=== SUPPLIED DATA ===
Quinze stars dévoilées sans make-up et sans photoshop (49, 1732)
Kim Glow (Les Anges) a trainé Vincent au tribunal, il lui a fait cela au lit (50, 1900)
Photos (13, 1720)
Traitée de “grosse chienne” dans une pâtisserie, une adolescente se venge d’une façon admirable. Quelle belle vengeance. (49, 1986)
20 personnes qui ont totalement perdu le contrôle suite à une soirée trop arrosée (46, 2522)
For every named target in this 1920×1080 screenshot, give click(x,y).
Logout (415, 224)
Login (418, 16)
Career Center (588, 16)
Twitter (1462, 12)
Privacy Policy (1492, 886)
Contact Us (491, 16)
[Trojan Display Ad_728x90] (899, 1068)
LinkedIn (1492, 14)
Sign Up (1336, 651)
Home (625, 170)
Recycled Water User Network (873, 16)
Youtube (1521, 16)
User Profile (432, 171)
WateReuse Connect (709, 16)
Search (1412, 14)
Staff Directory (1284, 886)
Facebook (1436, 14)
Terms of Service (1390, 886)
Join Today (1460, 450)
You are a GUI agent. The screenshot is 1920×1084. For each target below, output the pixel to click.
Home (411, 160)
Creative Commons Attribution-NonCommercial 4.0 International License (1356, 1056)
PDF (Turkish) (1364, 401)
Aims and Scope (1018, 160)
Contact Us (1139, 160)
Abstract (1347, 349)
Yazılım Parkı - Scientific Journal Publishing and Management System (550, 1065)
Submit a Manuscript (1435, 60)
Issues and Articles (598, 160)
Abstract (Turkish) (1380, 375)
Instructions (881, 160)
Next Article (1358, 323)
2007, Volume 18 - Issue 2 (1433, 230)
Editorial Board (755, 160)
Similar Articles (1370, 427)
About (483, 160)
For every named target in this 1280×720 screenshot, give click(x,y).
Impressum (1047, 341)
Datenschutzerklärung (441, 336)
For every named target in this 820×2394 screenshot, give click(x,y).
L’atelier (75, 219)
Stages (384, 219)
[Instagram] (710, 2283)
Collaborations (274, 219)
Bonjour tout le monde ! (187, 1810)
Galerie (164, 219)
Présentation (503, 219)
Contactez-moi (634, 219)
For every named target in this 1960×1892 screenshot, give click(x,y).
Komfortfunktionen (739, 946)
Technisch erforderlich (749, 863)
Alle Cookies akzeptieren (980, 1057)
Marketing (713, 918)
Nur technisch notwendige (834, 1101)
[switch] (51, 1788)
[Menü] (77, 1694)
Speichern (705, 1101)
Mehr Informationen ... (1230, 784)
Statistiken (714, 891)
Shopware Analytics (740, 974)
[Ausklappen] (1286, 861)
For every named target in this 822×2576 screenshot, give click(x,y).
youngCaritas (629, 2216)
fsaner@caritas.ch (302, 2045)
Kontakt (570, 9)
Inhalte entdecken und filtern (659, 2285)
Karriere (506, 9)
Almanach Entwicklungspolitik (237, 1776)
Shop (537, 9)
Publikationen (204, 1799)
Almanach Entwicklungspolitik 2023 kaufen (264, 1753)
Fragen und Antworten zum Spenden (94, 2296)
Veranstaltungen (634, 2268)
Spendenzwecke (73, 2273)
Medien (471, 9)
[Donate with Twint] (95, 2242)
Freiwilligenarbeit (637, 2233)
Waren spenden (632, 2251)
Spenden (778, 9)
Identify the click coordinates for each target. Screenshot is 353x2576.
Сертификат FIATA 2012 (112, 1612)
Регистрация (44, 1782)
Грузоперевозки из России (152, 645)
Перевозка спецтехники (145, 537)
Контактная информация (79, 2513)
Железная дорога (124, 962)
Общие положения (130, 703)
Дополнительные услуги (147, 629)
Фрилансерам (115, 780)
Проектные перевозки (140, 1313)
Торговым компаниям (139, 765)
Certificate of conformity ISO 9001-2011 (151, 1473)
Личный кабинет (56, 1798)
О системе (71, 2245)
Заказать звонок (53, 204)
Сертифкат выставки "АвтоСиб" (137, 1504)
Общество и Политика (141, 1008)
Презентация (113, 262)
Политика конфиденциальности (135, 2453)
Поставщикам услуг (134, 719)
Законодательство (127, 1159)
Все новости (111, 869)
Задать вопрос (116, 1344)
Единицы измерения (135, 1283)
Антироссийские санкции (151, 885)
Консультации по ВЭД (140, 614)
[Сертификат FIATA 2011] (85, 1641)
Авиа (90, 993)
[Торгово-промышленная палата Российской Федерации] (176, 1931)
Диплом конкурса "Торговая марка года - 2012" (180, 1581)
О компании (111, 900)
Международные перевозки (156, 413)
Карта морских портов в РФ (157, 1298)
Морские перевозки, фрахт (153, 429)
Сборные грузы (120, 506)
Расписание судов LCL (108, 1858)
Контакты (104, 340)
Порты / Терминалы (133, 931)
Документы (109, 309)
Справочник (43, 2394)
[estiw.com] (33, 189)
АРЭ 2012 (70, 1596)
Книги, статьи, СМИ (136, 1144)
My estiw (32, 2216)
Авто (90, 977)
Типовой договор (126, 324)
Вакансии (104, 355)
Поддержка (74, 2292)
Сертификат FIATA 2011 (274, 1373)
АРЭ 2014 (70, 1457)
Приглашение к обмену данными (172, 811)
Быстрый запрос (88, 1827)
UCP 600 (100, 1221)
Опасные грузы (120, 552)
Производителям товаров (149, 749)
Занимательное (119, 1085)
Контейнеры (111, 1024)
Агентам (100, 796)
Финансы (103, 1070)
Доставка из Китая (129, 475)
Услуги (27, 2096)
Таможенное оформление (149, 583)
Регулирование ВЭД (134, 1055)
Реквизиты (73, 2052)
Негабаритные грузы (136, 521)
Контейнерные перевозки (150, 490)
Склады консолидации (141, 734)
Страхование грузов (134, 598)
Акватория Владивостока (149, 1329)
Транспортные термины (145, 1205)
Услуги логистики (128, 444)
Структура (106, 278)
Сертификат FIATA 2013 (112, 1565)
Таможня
===
**WHAT TO DO:** Above are the entries. Output exactly the lines beginning with the line that has "Контакты (104, 340)" and ending with the line that has "Страхование грузов (134, 598)".

**ANSWER BELOW:**
Контакты (104, 340)
Порты / Терминалы (133, 931)
Документы (109, 309)
Справочник (43, 2394)
[estiw.com] (33, 189)
АРЭ 2012 (70, 1596)
Книги, статьи, СМИ (136, 1144)
My estiw (32, 2216)
Авто (90, 977)
Типовой договор (126, 324)
Вакансии (104, 355)
Поддержка (74, 2292)
Сертификат FIATA 2011 (274, 1373)
АРЭ 2014 (70, 1457)
Приглашение к обмену данными (172, 811)
Быстрый запрос (88, 1827)
UCP 600 (100, 1221)
Опасные грузы (120, 552)
Производителям товаров (149, 749)
Занимательное (119, 1085)
Контейнеры (111, 1024)
Агентам (100, 796)
Финансы (103, 1070)
Доставка из Китая (129, 475)
Услуги (27, 2096)
Таможенное оформление (149, 583)
Регулирование ВЭД (134, 1055)
Реквизиты (73, 2052)
Негабаритные грузы (136, 521)
Контейнерные перевозки (150, 490)
Склады консолидации (141, 734)
Страхование грузов (134, 598)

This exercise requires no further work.